During the 13-year study period, a fatal outcome was found in 95 CLL patients. The mortality of patients with CLL was analyzed and morphological changes in the lungs, bronchi, and pleura in these patients were studied according to autopsy data. The terminal stage of CLL is more often manifested by the transformation into a large cell lymphosarcoma, the development of cachexia. Prolymphocytic crisis was observed in only two patients. Blast crisis CLL in our study is not registered. The immediate causes of death of patients with CLL are given.
Histological examination of autopsy material showed lymphoid infiltration of the lungs and bronchi in 43 patients (45%). However, only 5 patients had massive leukemic infiltration, which was radiologically detected in the form of focal or infiltrative shadows, and then the diagnosis was made after long-term follow-up of the disease and exclusion of other local processes in the lungs. In the same patients, lymphoid infiltration was diagnosed macroscopically at autopsy. Histological examination of the lungs in these situations revealed a total monomorphic leukemic infiltration along the interalveolar septa, filling the lumen of the alveoli and vessels with lymphocytes . In all other cases, lymphoid infiltration was detected only with microscopic Optical research . Lymphoid infiltration in the lungs was predominantly interstitial. Often, in the stage of malignant transformation, there was a total infiltration of the interstitial lung tissue. Lei goat infiltration was very pronounced along the bronchi, small vessels and in the interalveolar septa, often it was of a confluent nature. Hemorrhages were observed in the interstitial and respiratory tissue with a perivascular edema. Foci of leukemic infiltration in respiratory structures were less frequently observed.
Histological examination in the lungs showed an expansion and congestion of blood vessels, the lumens of many vessels were filled with lymphocytes (leukostasis) . Leukostasis was especially frequently detected in small-caliber vessels. The accumulations of lymphocytes in these situations completely blocked the gaps of small vessels, causing a significant disruption of microcirculation . In some patients, infiltration of the walls of the pulmonary vessels with tumor cells and multiple perivascular arteries of lymphoid cells were noted.
Peribronchial, perivascular, interstitial sclerosis was revealed in many patients. Multiple atelectasis of the lung tissue alternated with areas of emphysematous dilatation of the alveoli, as well as edema and sclerosis of the interalveolar septa . In patients with CLL, it is possible to express an assumption about the compensatory nature of the localized pulmonary emphysema. In some areas, in the presence of diffuse lymphoid infiltration of the pulmonary tissue and an increase in bronchopulmonary lymph nodes, alveoli are excluded from ventilation due to atelectasis. A decrease in the area and ventilation capacity of other alveoli due to edema, sclerosis of the interalveolar septa, lymphoid infiltration of the interalveolar septa, desquamation of the alveolar epithelium is noted. In the remaining parts of the lung, the expansion of the alveoli occurs compensatory. These changes are more pronounced in CLL patients in the later stages of the tumor progression. Speaking of emphysema in patients with CLL, it is also necessary to take into account the elderly age of most patients,in this case, senile emphysema may occur.

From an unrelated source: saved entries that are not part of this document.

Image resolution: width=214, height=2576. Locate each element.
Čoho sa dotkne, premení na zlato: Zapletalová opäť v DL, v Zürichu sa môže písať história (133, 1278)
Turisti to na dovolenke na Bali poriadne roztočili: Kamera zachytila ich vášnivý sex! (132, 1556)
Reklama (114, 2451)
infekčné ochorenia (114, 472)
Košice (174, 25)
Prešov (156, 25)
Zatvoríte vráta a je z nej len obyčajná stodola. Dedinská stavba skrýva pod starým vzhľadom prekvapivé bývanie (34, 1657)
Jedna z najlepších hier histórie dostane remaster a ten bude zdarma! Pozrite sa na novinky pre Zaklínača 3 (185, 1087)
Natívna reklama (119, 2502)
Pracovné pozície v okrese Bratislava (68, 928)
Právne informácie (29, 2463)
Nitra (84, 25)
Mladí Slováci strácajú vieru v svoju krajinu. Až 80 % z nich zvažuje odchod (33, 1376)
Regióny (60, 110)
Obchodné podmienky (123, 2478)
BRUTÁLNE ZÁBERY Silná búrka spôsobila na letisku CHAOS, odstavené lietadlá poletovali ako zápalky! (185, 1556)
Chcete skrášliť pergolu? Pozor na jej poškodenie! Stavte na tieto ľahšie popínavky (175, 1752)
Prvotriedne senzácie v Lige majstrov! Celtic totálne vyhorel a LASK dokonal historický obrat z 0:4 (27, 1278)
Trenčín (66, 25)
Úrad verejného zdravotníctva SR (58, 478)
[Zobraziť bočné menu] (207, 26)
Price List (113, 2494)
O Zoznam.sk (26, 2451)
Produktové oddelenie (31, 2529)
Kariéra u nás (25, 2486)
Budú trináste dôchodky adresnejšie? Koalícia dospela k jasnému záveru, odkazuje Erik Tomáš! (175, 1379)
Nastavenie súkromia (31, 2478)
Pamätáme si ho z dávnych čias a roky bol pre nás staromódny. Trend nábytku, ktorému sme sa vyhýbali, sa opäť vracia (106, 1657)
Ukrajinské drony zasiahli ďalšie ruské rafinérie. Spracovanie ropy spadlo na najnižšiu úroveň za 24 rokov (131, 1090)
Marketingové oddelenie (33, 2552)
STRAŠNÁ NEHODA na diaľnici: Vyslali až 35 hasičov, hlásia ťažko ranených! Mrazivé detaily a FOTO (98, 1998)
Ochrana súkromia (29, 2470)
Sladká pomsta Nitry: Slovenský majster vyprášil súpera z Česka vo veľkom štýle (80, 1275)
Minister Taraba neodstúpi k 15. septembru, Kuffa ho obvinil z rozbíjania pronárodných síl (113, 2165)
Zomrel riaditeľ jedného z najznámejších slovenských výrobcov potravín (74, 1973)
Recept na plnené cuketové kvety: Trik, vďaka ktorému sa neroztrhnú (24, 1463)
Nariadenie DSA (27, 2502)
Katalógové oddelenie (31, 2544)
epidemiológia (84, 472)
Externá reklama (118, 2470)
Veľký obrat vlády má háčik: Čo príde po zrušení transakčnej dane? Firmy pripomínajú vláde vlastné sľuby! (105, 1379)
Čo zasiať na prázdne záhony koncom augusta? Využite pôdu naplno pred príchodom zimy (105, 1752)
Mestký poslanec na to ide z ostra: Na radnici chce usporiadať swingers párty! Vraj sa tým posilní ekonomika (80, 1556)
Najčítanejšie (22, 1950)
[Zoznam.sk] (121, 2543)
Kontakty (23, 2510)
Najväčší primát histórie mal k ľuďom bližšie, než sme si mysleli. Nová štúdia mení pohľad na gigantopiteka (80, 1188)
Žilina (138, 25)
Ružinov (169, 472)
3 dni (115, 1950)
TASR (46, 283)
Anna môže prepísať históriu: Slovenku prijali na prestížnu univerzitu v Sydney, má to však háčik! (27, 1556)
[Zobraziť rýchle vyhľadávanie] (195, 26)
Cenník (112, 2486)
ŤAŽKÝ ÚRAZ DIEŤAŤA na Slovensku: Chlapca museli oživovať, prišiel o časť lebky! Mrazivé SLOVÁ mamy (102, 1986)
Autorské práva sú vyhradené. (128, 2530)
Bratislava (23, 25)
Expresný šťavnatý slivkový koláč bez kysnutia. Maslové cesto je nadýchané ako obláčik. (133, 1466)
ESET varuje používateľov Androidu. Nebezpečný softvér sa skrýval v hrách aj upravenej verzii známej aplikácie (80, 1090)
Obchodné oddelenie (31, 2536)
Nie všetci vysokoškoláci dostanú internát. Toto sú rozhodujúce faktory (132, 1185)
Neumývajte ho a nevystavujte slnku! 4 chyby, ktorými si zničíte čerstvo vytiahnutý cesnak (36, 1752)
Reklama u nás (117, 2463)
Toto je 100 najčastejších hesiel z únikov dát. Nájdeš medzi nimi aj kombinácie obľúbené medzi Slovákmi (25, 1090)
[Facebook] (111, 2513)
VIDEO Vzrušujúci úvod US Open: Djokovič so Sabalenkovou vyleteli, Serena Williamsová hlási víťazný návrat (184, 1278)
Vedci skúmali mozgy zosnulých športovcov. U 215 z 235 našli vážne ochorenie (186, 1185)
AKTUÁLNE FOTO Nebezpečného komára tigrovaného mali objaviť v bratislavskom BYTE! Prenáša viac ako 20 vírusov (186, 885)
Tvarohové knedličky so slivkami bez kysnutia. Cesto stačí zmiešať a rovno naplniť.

Morphometric studies were conducted in patients who died in the presence of CLL. When performing a morphometric study of the bronchi and alveoli, a comparative analysis was carried out with similar indicators of 30 absolutely healthy people, equal in age and sex, who died from injuries incompatible with life and who did not have a history of hemoblastosis and bronchopulmonary pathology (control group).